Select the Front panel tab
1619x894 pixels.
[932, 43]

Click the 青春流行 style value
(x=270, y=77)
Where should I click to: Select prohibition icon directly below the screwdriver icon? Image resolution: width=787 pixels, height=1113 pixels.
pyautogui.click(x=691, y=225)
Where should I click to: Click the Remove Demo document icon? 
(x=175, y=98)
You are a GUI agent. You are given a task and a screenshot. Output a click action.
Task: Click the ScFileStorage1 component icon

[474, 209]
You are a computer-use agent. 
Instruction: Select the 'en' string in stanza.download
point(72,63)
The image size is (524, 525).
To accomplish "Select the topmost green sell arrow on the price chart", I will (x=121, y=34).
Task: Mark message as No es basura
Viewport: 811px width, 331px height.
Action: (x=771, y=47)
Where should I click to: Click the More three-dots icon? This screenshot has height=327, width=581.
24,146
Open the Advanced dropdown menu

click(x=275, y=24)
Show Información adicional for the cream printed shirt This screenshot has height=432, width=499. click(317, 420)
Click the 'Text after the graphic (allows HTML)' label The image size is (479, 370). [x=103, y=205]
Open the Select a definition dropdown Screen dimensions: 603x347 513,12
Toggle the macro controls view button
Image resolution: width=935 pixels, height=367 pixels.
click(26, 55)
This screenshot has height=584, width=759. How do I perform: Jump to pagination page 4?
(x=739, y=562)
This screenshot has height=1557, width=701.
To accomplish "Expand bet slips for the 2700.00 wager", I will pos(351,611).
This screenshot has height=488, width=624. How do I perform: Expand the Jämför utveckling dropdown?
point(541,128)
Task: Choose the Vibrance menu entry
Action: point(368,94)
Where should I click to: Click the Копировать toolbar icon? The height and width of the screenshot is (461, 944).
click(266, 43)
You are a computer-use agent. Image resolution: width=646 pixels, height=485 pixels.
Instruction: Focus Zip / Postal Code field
■ ■ ■ ■
▶ _Try it_:
Search the preceding listing for "size" and extract every line where it is found.

▶ _Expected answer_:
The image size is (524, 525).
Click the 'Text after the graphic (allows HTML)' label The image size is (479, 370). [x=103, y=205]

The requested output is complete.